I've isolated the cause and am working on a fix.

By: blanket (blanket) 2007-03-17 05:03:07

I have the same problem if using Manager API Action Originate with Channel: LOCAL/ext@context and Exten: DISA.

ext@context is increasing GROUP_COUNT correct.
The channel of an dialed exten through DISA can not access to GROUP values, GROUP_LIST() is empty and GROUP_COUNT() is zero.

Hopefully this is fixed with this patch.

version: Asterisk SVN-1.2.16



By: Serge Vecher (serge-v) 2007-03-19 08:38:12

blanket: did you forget to attach the patch? If so, please also mention your disclaimer status.

By: Joshua C. Colp (jcolp) 2007-03-19 11:00:03

Can everyone please try the groupcountv2 branch available at http://svn.digium.com/view/asterisk/team/file/groupcountv2 ? I've had one individual test it and it worked for him but want to make sure it fixes everyone else's issues too.

By: Joshua C. Colp (jcolp) 2007-03-27 19:27:38

I have gotten a report internally that something may still not be right in the proposed branch, so if anyone is using this and still having issues please speak up so I can see if the scenarios are similar.

By: Jared Smith (jsmith) 2007-03-28 20:11:50

I can report that the branch at http://svn.digium.com/view/asterisk/team/file/groupcountv2 has completely solved the issues I was seeing on a fairly heavily-loaded Asterisk server.  Since moving over to the branch, we haven't been able to find any reports of incorrect group counts.

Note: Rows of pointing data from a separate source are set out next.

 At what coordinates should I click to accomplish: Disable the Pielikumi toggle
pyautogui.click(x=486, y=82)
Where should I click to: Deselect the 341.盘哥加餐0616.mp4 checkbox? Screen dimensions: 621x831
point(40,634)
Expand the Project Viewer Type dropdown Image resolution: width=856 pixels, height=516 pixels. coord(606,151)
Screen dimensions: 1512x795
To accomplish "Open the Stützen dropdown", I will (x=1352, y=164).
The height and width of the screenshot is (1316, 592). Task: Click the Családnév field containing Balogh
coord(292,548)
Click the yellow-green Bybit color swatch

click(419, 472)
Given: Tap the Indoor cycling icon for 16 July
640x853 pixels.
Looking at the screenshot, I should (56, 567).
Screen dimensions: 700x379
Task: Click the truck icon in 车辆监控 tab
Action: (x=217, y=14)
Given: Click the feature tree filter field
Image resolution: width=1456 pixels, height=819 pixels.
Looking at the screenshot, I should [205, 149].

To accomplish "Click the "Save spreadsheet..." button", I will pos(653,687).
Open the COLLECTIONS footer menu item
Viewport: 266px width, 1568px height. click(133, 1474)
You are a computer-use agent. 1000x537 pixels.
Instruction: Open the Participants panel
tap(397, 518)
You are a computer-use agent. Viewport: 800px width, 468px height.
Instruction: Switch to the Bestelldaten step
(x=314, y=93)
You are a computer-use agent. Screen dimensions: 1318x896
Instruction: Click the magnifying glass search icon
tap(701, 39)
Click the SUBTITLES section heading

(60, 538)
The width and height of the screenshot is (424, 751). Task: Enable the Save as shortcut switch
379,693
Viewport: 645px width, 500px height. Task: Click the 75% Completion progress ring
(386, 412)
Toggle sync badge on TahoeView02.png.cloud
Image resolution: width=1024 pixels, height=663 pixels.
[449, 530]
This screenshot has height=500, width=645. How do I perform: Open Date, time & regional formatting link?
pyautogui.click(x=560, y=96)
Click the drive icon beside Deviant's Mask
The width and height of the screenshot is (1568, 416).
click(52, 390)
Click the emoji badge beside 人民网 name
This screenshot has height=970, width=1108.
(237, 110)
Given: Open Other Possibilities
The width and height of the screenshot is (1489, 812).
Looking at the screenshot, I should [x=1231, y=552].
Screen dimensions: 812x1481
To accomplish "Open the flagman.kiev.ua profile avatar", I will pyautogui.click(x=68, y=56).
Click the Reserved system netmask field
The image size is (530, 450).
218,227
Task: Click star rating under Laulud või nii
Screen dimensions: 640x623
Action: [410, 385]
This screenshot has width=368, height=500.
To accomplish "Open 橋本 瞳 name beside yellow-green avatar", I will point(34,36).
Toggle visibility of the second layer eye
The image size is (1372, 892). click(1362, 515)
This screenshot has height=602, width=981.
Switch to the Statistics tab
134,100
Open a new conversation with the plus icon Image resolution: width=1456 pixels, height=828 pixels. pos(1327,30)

By: Leonardo Gomes Figueira (sabbathbh) 2007-03-30 12:35:19

Tested on SVN-file-groupcountv2-r59373 and could not reproduce the wrong GROUP_COUNT on my test dialplan. Seems it's really fixed.

But it seems a bug was introduced that causes a segfault. BT attached:

debug_group_segfault_SVN-file-groupcountv2-r59373_gdb.txt

The same dialplan does not segfault on 1.2.17.

Thanks file,

 Leonardo

By: Joshua C. Colp (jcolp) 2007-04-02 12:52:44

Would it be possible to get access to the box where that core dump is so I can examine the data structures? Thanks.

By: Leonardo Gomes Figueira (sabbathbh) 2007-04-02 13:49:11

Sure.
How can I contact you in private ?

By: Joshua C. Colp (jcolp) 2007-04-02 13:50:22

file@digium.com will reach me!

By: Joshua C. Colp (jcolp) 2007-04-02 14:20:21

Segfault should be fixed in latest SVN. Update and give it a whirl.

By: Leonardo Gomes Figueira (sabbathbh) 2007-04-02 14:36:15

Yeap. No more segfaults on SVN-file-groupcountv2-r59726

Thanks,

  Leonardo

By: Joshua C. Colp (jcolp) 2007-04-25 14:27:51

Fixed in 1.2 as of revision 61804, 1.4 as of revision 61805, and trunk as of revision 61806. Peace all!